Extracted information:
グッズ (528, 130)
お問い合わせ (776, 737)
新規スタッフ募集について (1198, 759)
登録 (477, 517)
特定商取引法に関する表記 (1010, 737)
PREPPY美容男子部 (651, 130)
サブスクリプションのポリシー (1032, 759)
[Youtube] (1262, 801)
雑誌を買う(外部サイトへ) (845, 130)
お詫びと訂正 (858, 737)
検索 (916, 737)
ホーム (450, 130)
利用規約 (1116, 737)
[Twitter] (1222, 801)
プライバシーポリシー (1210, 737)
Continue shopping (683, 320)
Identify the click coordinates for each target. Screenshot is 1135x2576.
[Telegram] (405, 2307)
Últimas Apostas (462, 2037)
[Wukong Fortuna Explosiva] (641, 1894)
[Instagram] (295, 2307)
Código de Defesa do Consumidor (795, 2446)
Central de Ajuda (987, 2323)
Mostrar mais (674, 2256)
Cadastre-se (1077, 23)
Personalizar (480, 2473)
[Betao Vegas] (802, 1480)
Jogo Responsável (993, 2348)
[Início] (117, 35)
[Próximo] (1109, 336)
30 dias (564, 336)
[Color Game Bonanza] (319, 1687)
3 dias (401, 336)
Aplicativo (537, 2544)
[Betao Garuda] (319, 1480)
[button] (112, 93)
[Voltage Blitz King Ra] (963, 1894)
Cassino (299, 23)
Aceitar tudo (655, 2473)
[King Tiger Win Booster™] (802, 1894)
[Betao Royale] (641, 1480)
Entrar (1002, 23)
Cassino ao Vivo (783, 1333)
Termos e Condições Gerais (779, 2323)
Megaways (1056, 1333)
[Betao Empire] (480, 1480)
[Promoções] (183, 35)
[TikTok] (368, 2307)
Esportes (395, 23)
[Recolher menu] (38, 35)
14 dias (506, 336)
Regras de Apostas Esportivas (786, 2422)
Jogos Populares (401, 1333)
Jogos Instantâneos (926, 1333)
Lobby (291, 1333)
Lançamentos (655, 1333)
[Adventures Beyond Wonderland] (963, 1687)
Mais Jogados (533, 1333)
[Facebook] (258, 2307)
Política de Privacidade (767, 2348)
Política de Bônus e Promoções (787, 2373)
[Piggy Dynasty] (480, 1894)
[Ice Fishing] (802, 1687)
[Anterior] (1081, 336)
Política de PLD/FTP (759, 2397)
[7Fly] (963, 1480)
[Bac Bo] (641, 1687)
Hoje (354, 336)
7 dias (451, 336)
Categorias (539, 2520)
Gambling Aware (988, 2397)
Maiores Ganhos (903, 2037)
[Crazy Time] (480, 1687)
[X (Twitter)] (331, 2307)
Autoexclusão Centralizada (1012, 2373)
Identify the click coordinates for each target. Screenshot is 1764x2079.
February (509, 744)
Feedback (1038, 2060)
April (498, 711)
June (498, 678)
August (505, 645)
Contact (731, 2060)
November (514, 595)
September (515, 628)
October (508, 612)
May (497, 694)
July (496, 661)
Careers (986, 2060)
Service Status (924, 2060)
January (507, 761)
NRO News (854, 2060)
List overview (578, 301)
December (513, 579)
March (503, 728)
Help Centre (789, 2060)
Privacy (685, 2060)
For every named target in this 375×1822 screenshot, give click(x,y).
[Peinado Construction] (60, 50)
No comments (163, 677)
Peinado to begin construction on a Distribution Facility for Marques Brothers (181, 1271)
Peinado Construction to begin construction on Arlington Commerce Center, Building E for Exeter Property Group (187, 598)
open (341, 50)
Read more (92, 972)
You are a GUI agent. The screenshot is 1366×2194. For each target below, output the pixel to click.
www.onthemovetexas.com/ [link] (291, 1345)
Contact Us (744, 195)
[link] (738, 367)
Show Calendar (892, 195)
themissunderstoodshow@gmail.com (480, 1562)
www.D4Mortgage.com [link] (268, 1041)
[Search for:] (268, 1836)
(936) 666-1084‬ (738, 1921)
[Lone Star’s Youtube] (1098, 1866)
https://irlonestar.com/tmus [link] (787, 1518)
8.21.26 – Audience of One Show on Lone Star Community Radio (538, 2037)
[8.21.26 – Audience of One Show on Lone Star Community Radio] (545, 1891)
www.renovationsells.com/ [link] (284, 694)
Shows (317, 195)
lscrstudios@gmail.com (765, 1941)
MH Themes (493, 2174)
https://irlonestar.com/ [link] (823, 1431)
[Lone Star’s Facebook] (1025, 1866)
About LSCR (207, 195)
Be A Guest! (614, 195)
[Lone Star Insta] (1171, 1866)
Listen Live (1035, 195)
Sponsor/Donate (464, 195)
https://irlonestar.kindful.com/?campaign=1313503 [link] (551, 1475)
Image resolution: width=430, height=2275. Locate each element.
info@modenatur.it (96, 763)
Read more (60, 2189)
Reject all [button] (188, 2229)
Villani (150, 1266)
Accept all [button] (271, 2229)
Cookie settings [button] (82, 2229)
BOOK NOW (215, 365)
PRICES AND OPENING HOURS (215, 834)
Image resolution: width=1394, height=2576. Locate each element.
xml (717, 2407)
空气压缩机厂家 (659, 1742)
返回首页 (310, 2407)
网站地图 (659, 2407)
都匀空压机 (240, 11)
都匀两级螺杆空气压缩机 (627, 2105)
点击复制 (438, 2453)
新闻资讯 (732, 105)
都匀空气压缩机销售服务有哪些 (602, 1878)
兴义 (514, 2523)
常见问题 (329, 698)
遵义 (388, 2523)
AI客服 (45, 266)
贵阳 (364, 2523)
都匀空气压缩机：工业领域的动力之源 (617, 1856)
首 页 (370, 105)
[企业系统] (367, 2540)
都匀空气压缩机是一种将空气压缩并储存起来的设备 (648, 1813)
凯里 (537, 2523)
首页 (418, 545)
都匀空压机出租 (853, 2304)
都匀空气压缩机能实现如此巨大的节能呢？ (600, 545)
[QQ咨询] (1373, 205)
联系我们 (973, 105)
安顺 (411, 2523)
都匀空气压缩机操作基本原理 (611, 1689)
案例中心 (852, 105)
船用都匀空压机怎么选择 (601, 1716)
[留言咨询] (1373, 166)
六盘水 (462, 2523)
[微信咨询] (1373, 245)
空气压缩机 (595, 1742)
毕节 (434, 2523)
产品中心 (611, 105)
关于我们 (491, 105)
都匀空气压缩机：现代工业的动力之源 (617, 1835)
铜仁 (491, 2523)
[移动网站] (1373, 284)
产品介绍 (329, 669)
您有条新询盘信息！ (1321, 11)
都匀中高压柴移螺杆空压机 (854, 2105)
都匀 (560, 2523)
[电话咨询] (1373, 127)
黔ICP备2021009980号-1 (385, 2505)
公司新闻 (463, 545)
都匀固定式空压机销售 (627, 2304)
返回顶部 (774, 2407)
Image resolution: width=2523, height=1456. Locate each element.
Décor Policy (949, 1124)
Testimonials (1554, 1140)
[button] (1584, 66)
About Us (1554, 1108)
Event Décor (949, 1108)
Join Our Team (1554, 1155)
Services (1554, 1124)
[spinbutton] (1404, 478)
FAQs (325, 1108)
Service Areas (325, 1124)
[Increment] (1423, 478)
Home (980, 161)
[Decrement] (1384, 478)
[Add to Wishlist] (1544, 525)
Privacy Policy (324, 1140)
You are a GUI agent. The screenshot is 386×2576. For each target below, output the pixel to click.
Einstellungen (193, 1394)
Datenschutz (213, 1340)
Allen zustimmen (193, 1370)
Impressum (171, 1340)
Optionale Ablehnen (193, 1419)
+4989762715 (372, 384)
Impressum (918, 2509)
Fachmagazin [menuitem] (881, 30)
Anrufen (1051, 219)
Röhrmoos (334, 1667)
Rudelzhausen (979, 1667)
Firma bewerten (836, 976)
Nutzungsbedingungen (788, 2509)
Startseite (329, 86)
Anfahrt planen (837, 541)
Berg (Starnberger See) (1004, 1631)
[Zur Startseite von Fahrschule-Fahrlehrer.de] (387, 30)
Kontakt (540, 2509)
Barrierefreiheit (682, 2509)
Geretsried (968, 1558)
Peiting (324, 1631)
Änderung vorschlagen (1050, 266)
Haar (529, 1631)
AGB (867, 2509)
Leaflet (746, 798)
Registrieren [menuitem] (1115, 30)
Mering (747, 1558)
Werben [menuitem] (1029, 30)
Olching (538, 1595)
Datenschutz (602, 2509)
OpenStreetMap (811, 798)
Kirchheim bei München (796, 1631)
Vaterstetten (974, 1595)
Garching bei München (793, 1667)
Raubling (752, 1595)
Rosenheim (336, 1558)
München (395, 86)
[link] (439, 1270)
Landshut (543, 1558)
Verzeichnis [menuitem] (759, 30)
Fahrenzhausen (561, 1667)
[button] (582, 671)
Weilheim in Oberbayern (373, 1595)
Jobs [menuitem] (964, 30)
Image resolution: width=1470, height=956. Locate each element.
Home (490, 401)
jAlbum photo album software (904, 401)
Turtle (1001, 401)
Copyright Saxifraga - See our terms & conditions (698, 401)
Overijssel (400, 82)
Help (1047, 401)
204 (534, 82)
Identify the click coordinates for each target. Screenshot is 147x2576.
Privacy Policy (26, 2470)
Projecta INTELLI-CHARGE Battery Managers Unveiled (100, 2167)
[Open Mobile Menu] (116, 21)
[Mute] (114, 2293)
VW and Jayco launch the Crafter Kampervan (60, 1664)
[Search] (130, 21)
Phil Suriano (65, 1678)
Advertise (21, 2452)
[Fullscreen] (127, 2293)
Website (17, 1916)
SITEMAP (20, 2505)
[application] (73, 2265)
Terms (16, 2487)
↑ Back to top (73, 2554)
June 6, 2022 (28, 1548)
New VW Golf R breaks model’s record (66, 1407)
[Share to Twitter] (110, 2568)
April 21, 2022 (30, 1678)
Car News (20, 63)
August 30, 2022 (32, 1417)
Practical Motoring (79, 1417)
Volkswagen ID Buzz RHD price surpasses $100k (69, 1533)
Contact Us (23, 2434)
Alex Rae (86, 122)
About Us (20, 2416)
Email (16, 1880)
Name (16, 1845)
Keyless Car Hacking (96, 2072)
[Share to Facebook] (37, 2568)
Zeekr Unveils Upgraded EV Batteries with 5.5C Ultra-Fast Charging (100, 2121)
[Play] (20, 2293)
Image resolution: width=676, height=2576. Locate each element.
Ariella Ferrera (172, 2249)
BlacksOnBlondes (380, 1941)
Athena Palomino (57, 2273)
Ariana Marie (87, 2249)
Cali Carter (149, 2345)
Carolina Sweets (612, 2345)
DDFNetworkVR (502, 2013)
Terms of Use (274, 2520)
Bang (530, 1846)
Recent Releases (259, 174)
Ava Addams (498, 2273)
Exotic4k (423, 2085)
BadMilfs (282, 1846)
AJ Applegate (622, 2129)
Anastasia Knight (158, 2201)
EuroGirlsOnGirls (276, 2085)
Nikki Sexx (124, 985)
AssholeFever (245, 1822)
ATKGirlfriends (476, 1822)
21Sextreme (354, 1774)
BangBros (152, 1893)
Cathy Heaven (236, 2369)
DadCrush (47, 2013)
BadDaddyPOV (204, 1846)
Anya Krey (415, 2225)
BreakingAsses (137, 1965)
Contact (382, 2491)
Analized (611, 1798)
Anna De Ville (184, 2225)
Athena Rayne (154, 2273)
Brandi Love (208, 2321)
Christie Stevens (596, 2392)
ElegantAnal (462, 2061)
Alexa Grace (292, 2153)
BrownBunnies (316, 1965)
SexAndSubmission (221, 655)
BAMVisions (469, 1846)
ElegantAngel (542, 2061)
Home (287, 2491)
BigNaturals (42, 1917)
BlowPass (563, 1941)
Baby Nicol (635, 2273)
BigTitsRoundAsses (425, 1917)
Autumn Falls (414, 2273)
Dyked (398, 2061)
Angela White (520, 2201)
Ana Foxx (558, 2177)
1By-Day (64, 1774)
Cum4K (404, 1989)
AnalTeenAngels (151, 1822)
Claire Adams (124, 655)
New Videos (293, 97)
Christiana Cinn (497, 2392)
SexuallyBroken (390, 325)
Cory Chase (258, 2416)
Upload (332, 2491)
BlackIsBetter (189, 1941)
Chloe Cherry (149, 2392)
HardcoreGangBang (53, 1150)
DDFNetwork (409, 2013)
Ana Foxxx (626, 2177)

About this task:
Please copy, exactly and with nothing else, the lines above beginning at the line that has "[Piggy Dynasty] (480, 1894)" and ending with the line that has "Maiores Ganhos (903, 2037)".

Result of this exercise:
[Piggy Dynasty] (480, 1894)
[Ice Fishing] (802, 1687)
[Anterior] (1081, 336)
Política de PLD/FTP (759, 2397)
[7Fly] (963, 1480)
[Bac Bo] (641, 1687)
Hoje (354, 336)
7 dias (451, 336)
Categorias (539, 2520)
Gambling Aware (988, 2397)
Maiores Ganhos (903, 2037)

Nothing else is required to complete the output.